Such appraisals of Charlie Kirk’s legacy, typically suffused with a nod to the activist’s intense Christian faith, have flourished at the highest rungs of American power in the weeks since his assassination while speaking on a college campus in Utah. By dawn on Sunday, thousands had gathered outside State Farm Stadium for a memorial service with attendees from inside the White House—Trump, J.D. Vance, and several cabinet members—and the most visible portions of its external orbit, with Elon Musk and Tucker Carlson on hand. Part state funeral, part evangelical worship ceremony, the proceedings began with a Scottish bagpipe group performing “Amazing Grace” beside a large framed portrait of Kirk.

Kirk’s death, in its crystallization of his impact and sway, quickly unified broad swathes of the right. Attempts to tamp down liberal criticism of Kirk’s legacy culminated in ABC indefinitely pulling Jimmy Kimmel’s late night show on Wednesday, hours after FCC commissioner Brendan Carr had suggested to the YouTube personality Benny Johnson that Kimmel should be suspended and said, “We can do this the easy way or the hard way.” Both Barack Obama and Steve Bannon have described Kirk’s death as an “inflection point.”

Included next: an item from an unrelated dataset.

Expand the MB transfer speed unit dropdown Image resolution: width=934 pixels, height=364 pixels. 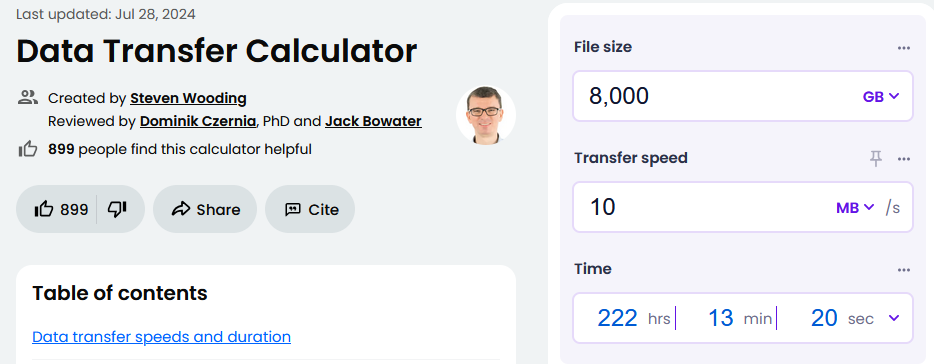(x=855, y=207)
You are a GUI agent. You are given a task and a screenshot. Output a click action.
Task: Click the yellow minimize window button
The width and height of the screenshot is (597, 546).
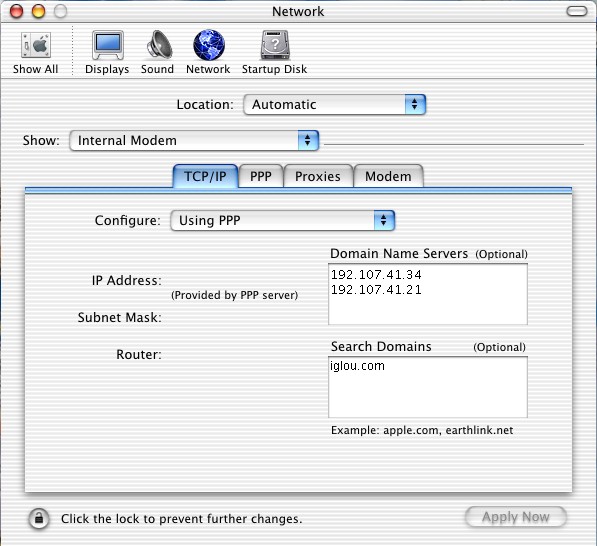(x=38, y=11)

“Who can feel the revival right now?” Johnson said as he took the stage in Arizona. At most every turn, the service made an explicitly religious appeal, positioning Kirk as more potent a Christian advocate in death than in life.

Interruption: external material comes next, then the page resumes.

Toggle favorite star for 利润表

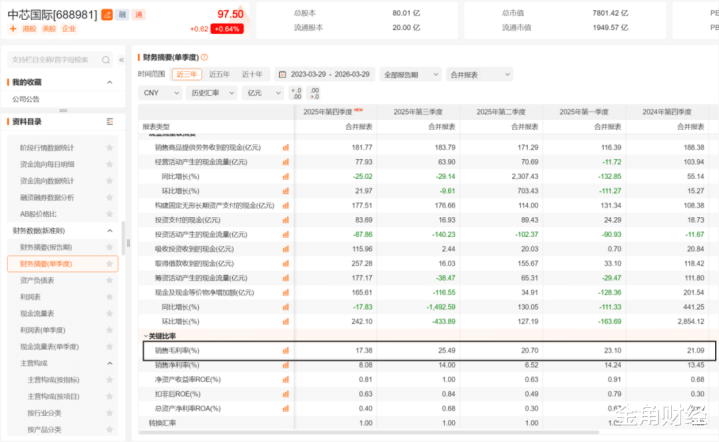pos(112,297)
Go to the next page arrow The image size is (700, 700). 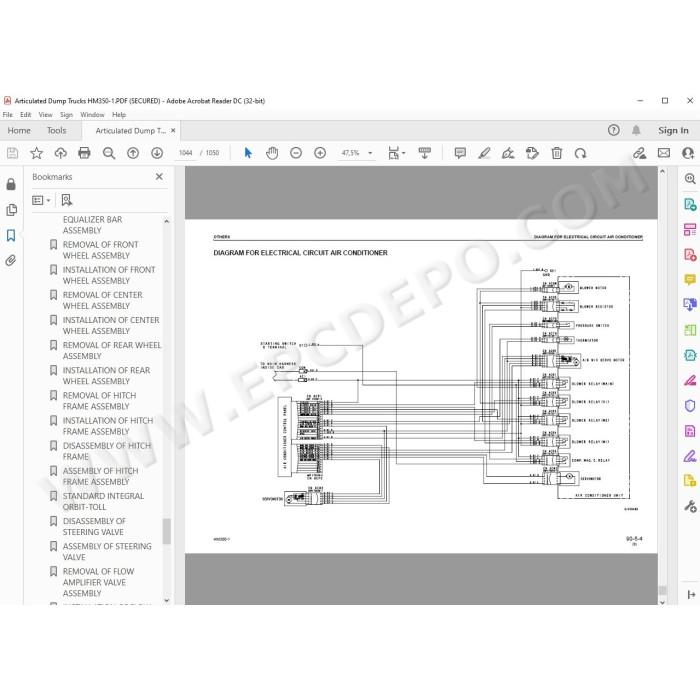click(157, 153)
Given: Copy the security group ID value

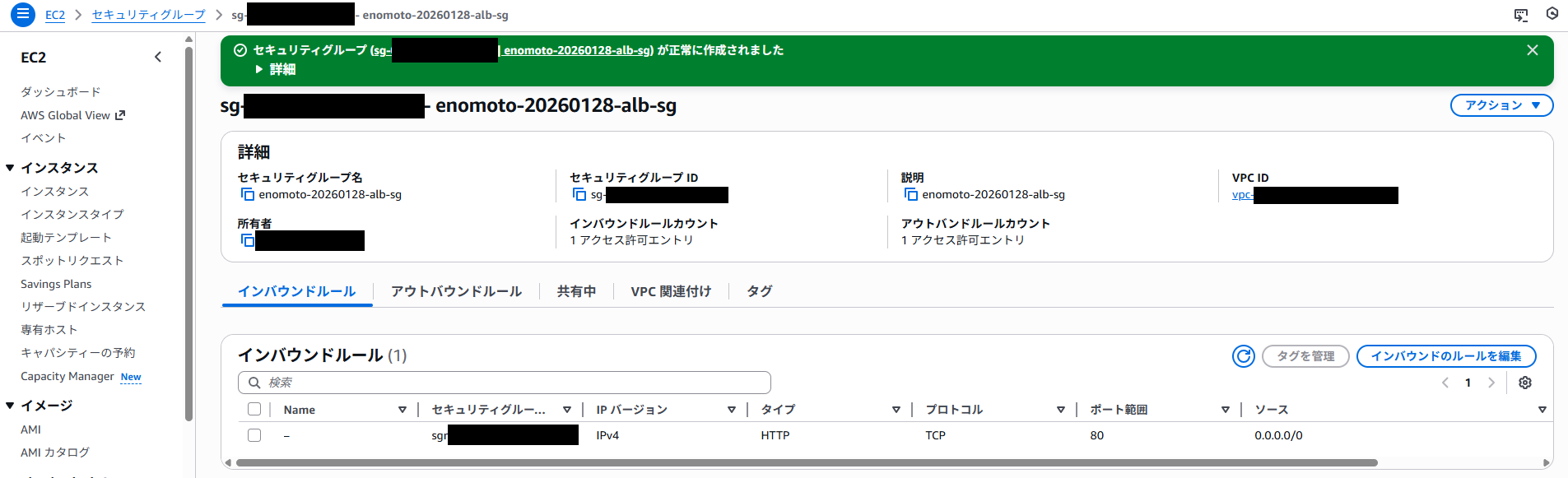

“That is the power of martyrdom,” Johnson proclaimed as the crowd started booming louder. “You cut down a martyr, his power grows.”

At about noon, Air Force One landed in Arizona, and Trump began making his way to the stadium to greet the movement Kirk had built in his image. “There would be no Congresswoman Luna without Charlie Kirk,” Florida representative Anna Paulina Luna recalled on stage, with television cameras now turned towards the suite where Trump stood with UFC CEO Dana White. In Luna’s view, Kirk now stood alongside John F. Kennedy and Martin Luther King Jr. in historical weight.

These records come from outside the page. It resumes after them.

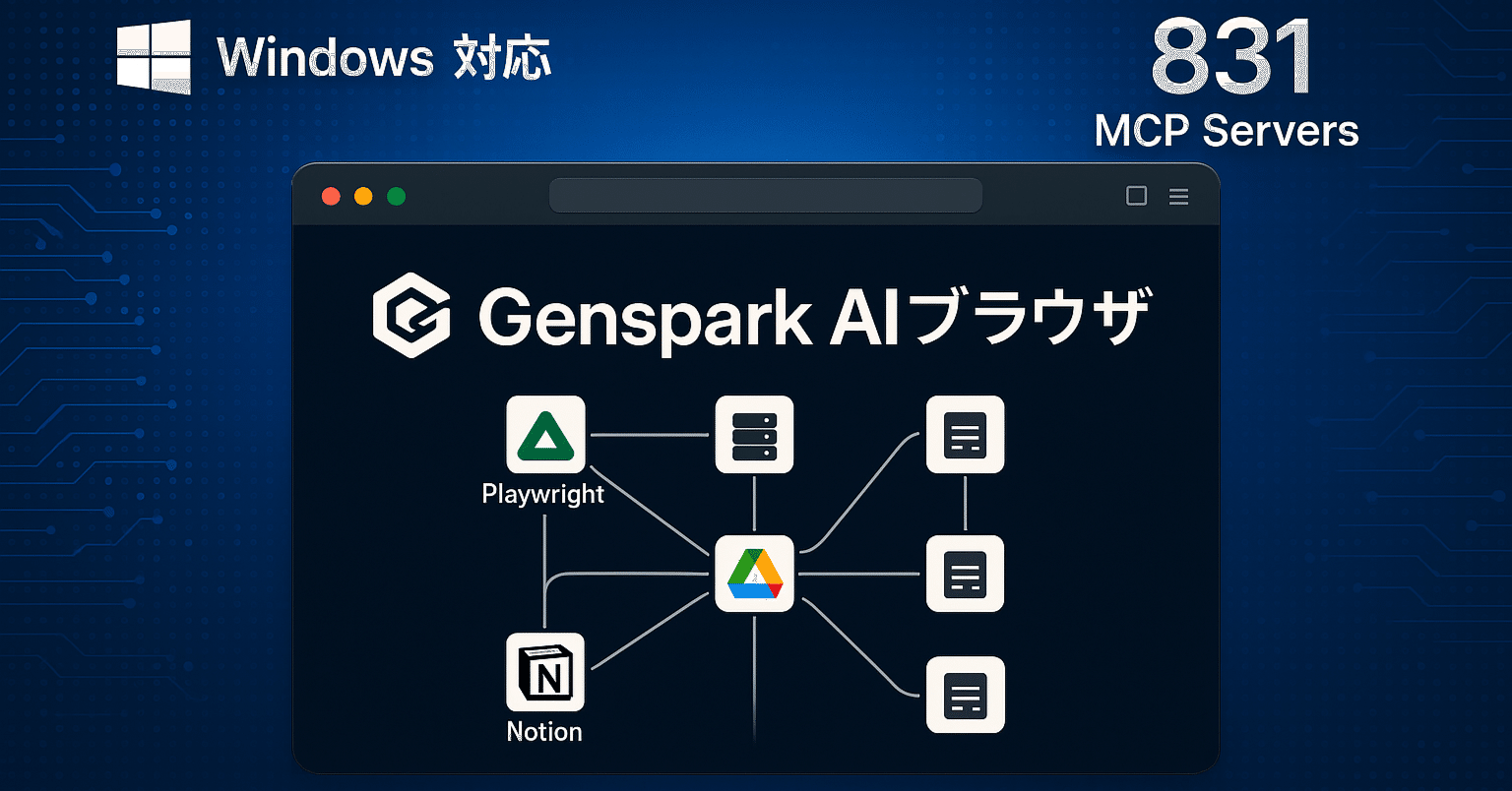Select the bottom-right document node icon
Viewport: 1512px width, 791px height.
tap(965, 695)
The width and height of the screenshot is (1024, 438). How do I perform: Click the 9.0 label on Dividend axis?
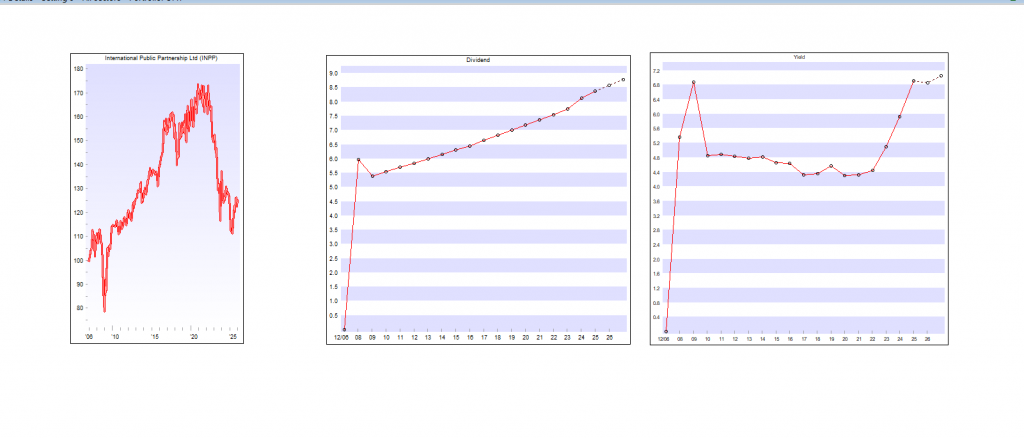[x=335, y=73]
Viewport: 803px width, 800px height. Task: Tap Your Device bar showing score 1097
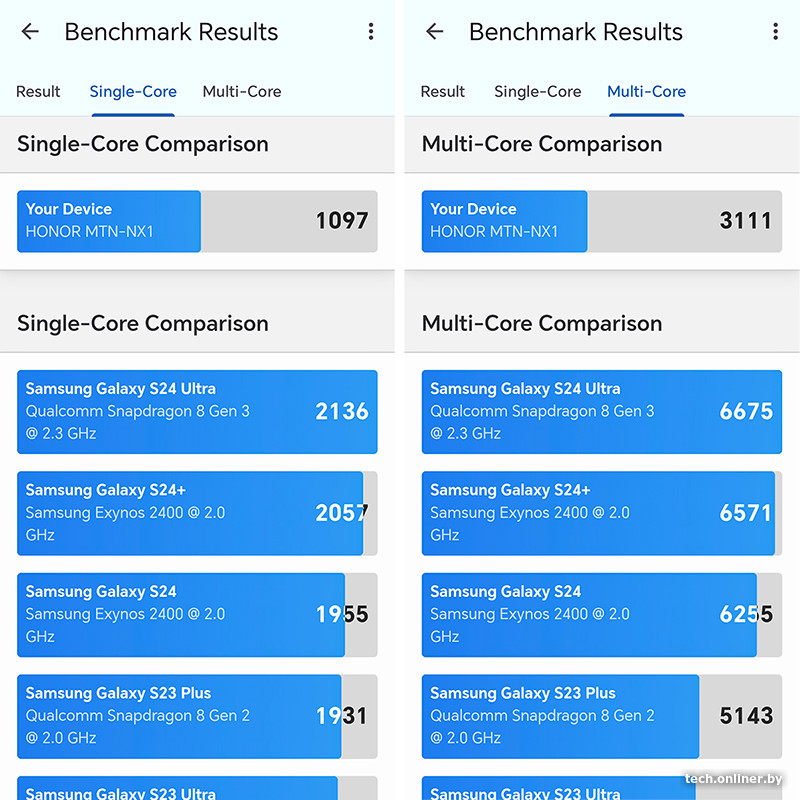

“Charlie’s vision is ablaze in every single one of you,” she told the crowd. “His legacy has just begun.”

The speeches veered freely between celebrations of Kirk’s character and harsh rebukes of the forces he was loudly fighting. Former Republican presidential candidate Ben Carson took the stage and decried what he perceived as a communist goal of “gaining control of the media and Hollywood, making sexual perversion normal, natural, and healthy.” When Donald Trump Jr., a friend of Kirk’s and eager participant in the young conservative social media ecosystem in which Kirk thrived, arrived at the podium, he balanced a lighthearted impersonation of his father against a return to the fire-and-brimstone tenor that ran throughout the day.

“If you reject the propaganda of the fake news media, welcome,” Trump Jr. said. “If you want to eradicate the criminal cartels and get drugs out of our communities, welcome.”

As the procession of speakers made its way up the chain of conservative command, the service turned further towards setting a political agenda for the aftermath of Kirk’s murder. The goal now is “achieving victory in his name,” White House deputy chief of staff Stephen Miller said.

Miller also made appeals to faith, reflecting in his speech on how the angels wept for Kirk. But the tears had turned into fire, he said, and “that fire burns with a righteous fury that our enemies cannot comprehend or understand.”

In this stew of rage and spirituality, the speakers built a cumulative testimony to Kirk’s own rhetorical style, as displayed on college campuses throughout the country during his advocacy career. It was, for all its provocations, a tactic that reached its way to the political approach of the White House’s senior most figures and had some apparent unifying effect on them. Shortly before the president spoke, Musk and Trump had what appeared to be a friendly reunion as they overlooked the service.

Addressing his and Kirk’s followers, Trump took down the temperature for just a moment, reflecting in sweeping terms on Kirk’s legacy and his love for country. “This is not an arena, it’s a stadium,” he said, admiring Kirk’s reach. But as he switched tacks, touting his plans to crack down on crime in Chicago and other punitive measures he had in mind for perceived adversaries, he claimed, smiling proudly, that there was a key difference between him and the college debate enthusiast.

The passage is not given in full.